Quando corpo e voce vanno al Leopardi, l’interpretazione ha un’improvvisa, inattesa impennata. La figura, dapprima crepitante e accesa, si accartoccia su se stessa con moto feroce, espellendo affaticate parole. Non c’è molto di personale da aggiungere, ma soltanto le trasposizioni verbali delle epistole, dei pensieri, dei diari disperati, che Andrea/Giacomo trascrive febbrilmente, incurvato nella schiena, chino sul tavolo delle “sudate carte” (A Silvia).
Il cambio di registro pare ossessivo. Dall’elencazione dei cinque poeti più amati in Italia, declamata da presentatore tamarro; passando per la recitazione dei versi più belli; fino alla simulazione mimica, estasiata, volutamente puerile del tour in sidecar all’americana, nel quale è stata coinvolta una persona scelta casualmente tra gli spettatori.
L’emotività di Fuori Misura scaturisce dai piccoli gesti essenziali, gesti suggellati a volte da una verve attorale che esplode, come nella fuga fallita – documentata dalla lettura registrata dei diari che descrivono il piano perfettamente calcolato di Leopardi, mentre Robbiano segna ogni mobile, ogni oggetto, perfino lo stesso pavimento con date cubitali, isteriche.
Questo da una parte. Dall’altra una lucidità cruda, quasi crudele, come nell’atto di srotolare il metro da sarta, tagliato a un metro e trentanove centimetri, tenuto aderente al suolo da un piccolo contrappeso, in quel: «Tieni su Giacomo», ordinato al canonico individuo rapito tra il pubblico. Un pugno nella pupilla, un calcio nella coscienza.
Componenti differenti, di natura non conciliante danno origine alla fortunata reazione chimica che è Fuori Misura. Da un lato, il fattore biografico-sentimentale, critica diretta al freddo accademismo con cui l’argomento Leopardi è sovente affrontato in campo pedagogico (non a caso il sottotitolo all’opera recita Il Leopardi come non ve lo ha mai raccontato nessuno); dall’altro, l’accenno – non particolarmente marcato – al fenomeno italiano della disoccupazione dei laureati e del precariato. Mentre la componente più ampia rimane l’analisi sociologica ed emotiva del diverso, del malato, dell’isolato.
Frutto della regia condivisa di Valeria Cavalli e Claudio Intropido – che compare anche brevemente in scena nei panni del bidello – Fuori Misura ha debuttato l’anno scorso e può vantare già 77 repliche e 44 sold out.

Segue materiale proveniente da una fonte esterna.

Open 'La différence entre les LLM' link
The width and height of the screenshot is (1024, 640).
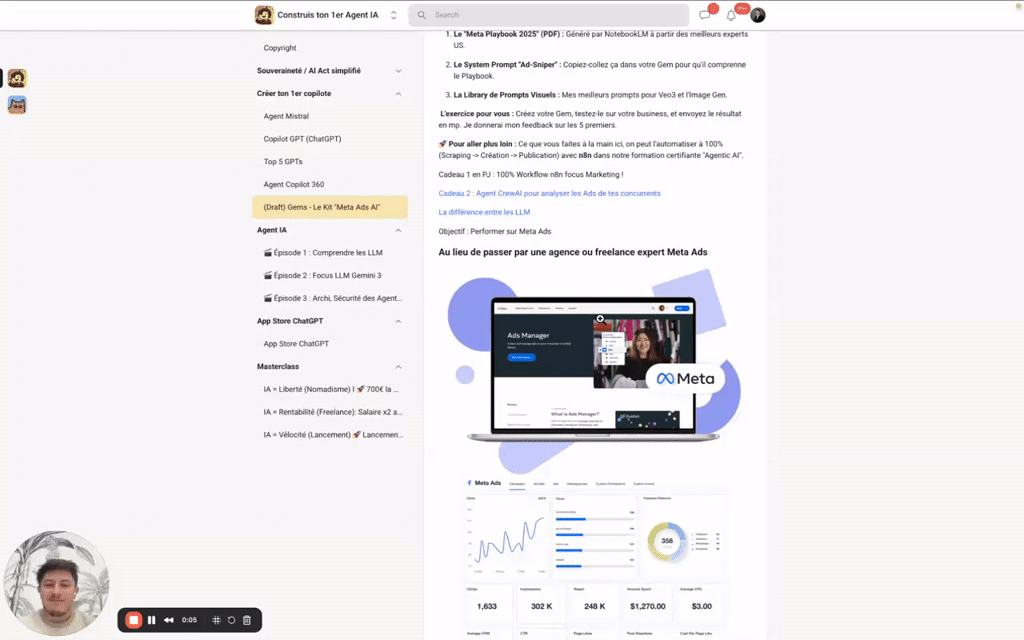click(x=484, y=211)
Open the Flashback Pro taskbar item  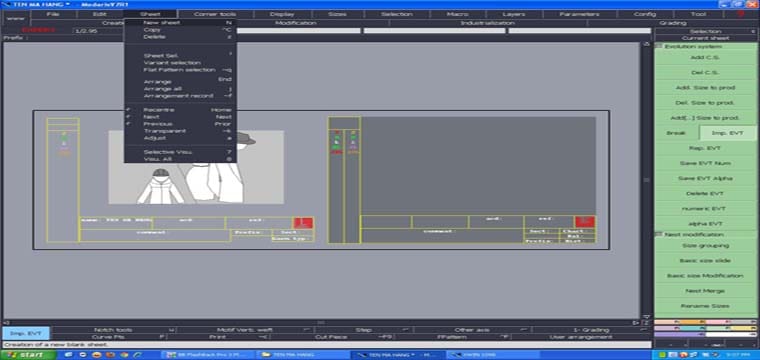point(207,355)
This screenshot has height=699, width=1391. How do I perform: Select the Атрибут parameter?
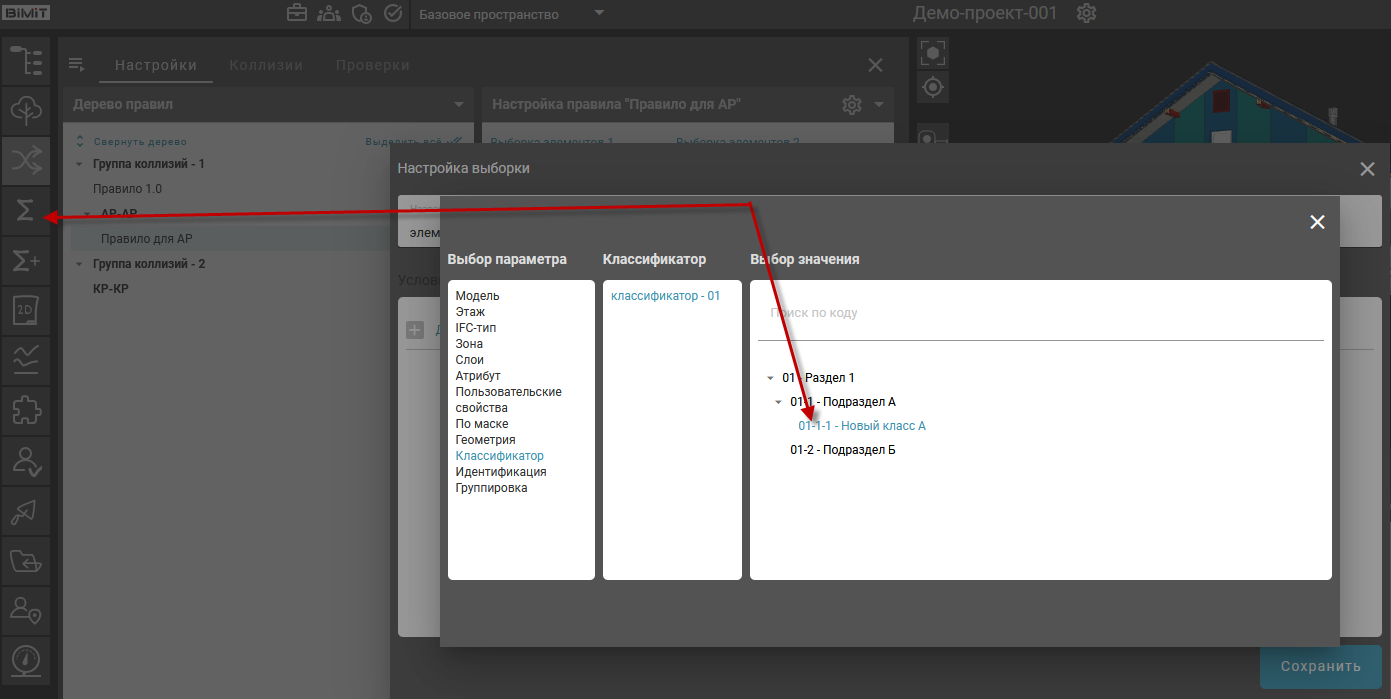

Tipico della Compagnia Quelli di Grock – che si rinnova periodicamente attraverso selezioni molto dure, compiute tra gli allievi della scuola di recitazione – è l’approccio altamente fisico e mimico che viene conferito agli spettacoli, fisicità che si risolve financo nella danza e nell’atto clownesco. L’apporto musicale sventaglia una gamma di brani che va dal pezzo classico alla canzone pop. In breve, varietà è la parola per descrivere il lavoro di questa ormai storica Compagnia.
A fine lezione, tutti se ne vanno. Non rimane nessuno. Ognuno è fatto per venire e poi andare. Nessuna sosta su questo passo carrabile. E sull’asfalto, sull’asfalto l’orma non si imprime.
O sì? Rimarrà qualcuno? Chi è riuscito a ingannare il moto delle cose? Robbiano: «È lui». E tira su il metro.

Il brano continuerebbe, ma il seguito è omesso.